Some of the main issues are how do you allocate facility and administrative costs, how does a unit pay for IT and other central costs and how do you allocate tuition. If an engineering student takes a course in liberal arts, does engineering get the money, or does arts and sciences? These are things the steering committee still needs to decide.

“The devil’s in the details, so one of the things that I’m looking forward to over the next couple (steering committee) meetings is seeing how things would have changed under the model that we’re developing versus the current system,” Bonneau said. “And my hunch is that there are going to be winners and losers, and then there’s going to be some friction on the committee from people who want to tweak some of the parameters.”

Laws said Huron wants to help Pitt “create a model that says, ‘OK, if you need $50,000 to start a new program or you need a micro-grant for a researcher, … here are the 20 things that we can do as a department to get more money into our budget so that we can afford to do those things.’ We want to create an opportunity to say yes, we want to create the opportunity to innovate more.”

Steve Wisniewski, vice provost for Budget and Analytics, said that it’s important to remember that “we’re going to give this a shot, but we’re not switching (immediately).
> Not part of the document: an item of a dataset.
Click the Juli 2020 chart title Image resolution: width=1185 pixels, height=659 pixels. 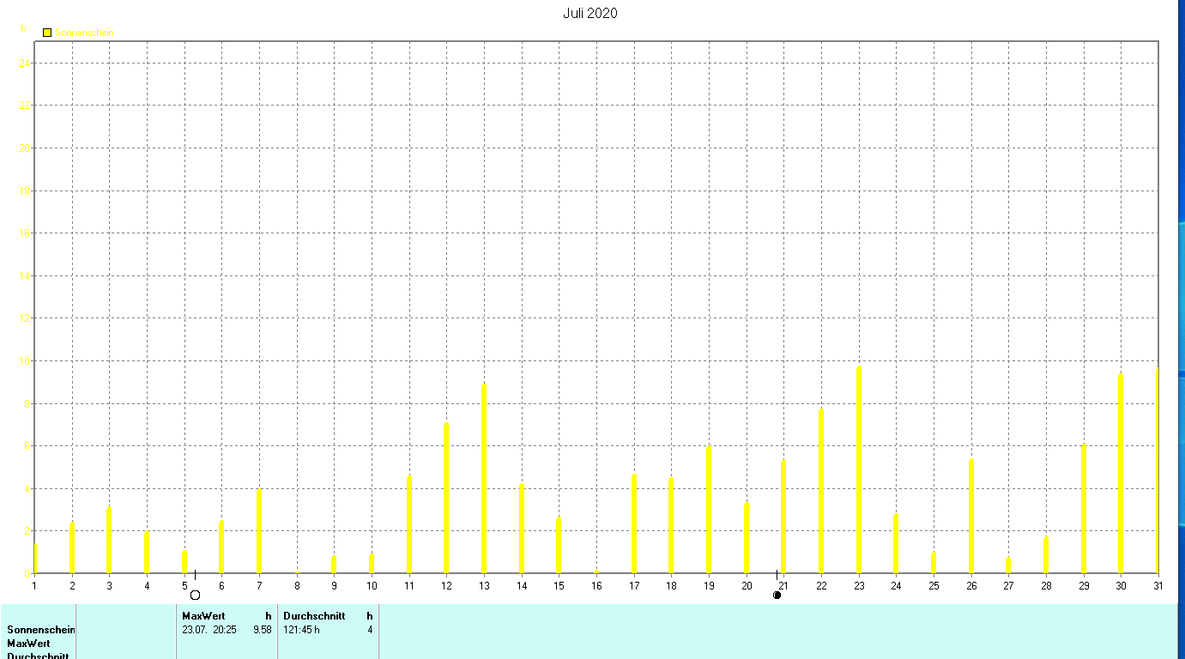[x=590, y=13]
We’re going to run it. We’re going to see how it impacts us. Hopefully, everything works out great, but we have the opportunity to tweak it to make sure that we don’t break it and break the institution.”
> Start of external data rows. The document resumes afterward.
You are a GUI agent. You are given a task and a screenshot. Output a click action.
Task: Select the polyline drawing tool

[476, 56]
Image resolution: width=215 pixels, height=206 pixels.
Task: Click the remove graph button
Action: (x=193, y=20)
If Pitt switches to this model, there won’t be an option for schools to opt out, but “I don’t think this is a mandate,” Laws said. “I don’t think (Chancellor Patrick) Gallagher has said we are doing this, period. I think we’re trying to find a model that is better than the one we have today, and if we can’t find one, we’ll keep the one we have, but I’m pretty sure we’ll find something better.”

Simulations and transparency

Laws was asked if Huron does simulations to see how the money will end up being distributed. He said they do conduct simulations, but they don’t share them with the deans or the steering committee.
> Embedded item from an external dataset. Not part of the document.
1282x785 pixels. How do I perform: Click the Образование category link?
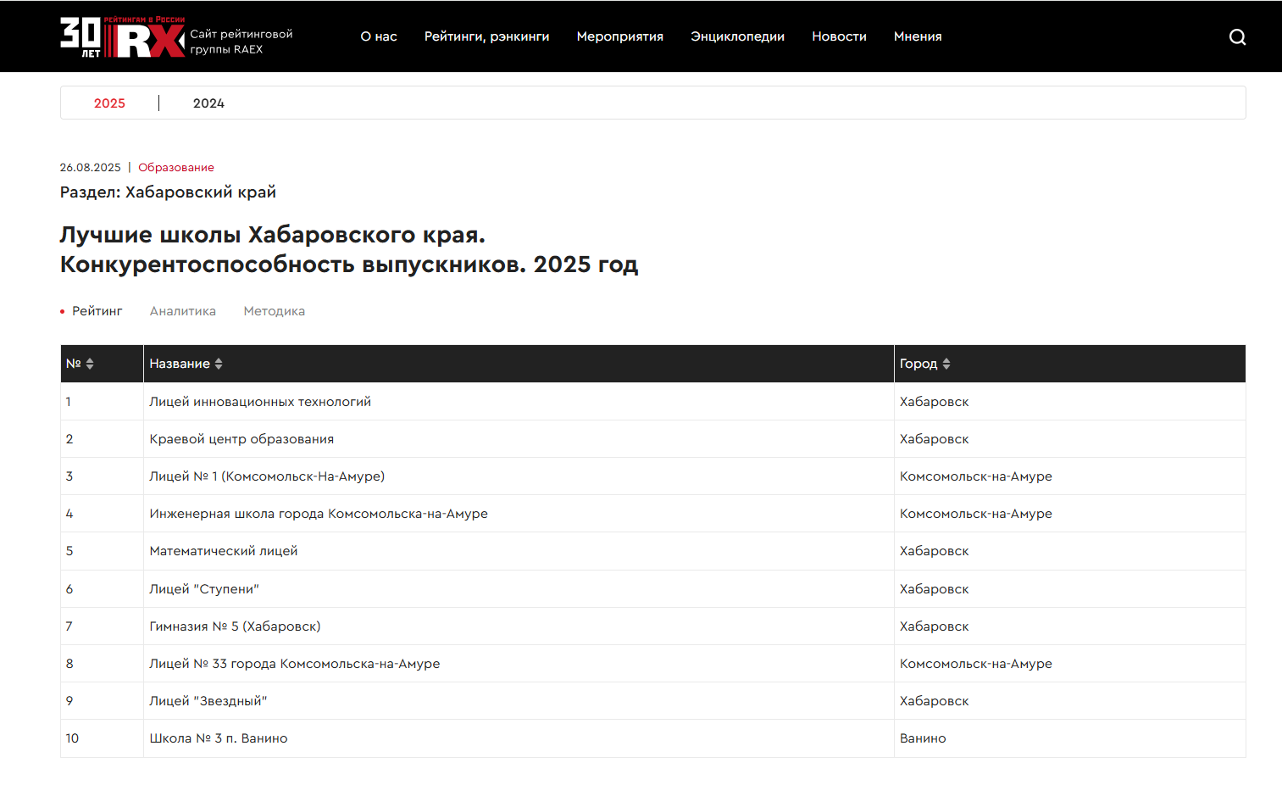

“Huron’s experience is that has not worked when you share those because everybody begins to advocate and fight for what works better for their college,” he said. Instead, they share data and analysis. In the end, he said, Pitt has to make the budgeting decisions based on its principles and based on what the University wants to do, not based on outcomes.

Bonneau said he has advocated for more transparency on these simulations. “I think that when proposals are being made to shift allocations and funding in ways that can drastically affect quality of life for faculty, students, the direction of the University and everything else, we gain a lot of goodwill, and we gain a lot of trust across different stakeholders when we’re as transparent as we can be,” he said.

“We are sharing data; we’re sharing differences in scenarios,” Laws said. “We’re not going to share bottom line outputs; we’re not going to share profit and loss by college. We share revenue allocations; we share the difference in funding general ed versus research. What we’re not going to do is say here are the winners and here are the losers.”

Friedman voiced the concerns of several on the committee when he said that as data scientists, it’s hard to “hear that we can’t see the outcomes on a unit level when it’s the units that are going to be affected.”